[[ Records shown open ]]

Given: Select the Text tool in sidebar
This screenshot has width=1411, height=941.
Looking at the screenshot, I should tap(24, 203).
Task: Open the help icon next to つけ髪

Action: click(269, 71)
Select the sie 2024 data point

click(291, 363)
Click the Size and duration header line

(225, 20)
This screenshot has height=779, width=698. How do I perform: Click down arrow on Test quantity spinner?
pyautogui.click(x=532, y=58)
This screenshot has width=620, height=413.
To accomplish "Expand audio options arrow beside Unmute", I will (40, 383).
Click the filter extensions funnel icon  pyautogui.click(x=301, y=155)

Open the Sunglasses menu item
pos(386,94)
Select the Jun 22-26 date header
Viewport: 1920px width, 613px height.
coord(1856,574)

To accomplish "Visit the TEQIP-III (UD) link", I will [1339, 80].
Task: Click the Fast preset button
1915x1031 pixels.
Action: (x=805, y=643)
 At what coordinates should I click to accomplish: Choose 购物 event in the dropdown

[[ Records shown closed ]]

*Directions for this task:* Write out the data a second time, exactly the same.

*Result:*
Given: Select the Text tool in sidebar
This screenshot has width=1411, height=941.
Looking at the screenshot, I should tap(24, 203).
Task: Open the help icon next to つけ髪

Action: click(269, 71)
Select the sie 2024 data point

click(291, 363)
Click the Size and duration header line

(225, 20)
This screenshot has height=779, width=698. How do I perform: Click down arrow on Test quantity spinner?
pyautogui.click(x=532, y=58)
This screenshot has width=620, height=413.
To accomplish "Expand audio options arrow beside Unmute", I will (40, 383).
Click the filter extensions funnel icon  pyautogui.click(x=301, y=155)

Open the Sunglasses menu item
pos(386,94)
Select the Jun 22-26 date header
Viewport: 1920px width, 613px height.
coord(1856,574)

To accomplish "Visit the TEQIP-III (UD) link", I will [1339, 80].
Task: Click the Fast preset button
1915x1031 pixels.
Action: (x=805, y=643)
 At what coordinates should I click to accomplish: Choose 购物 event in the dropdown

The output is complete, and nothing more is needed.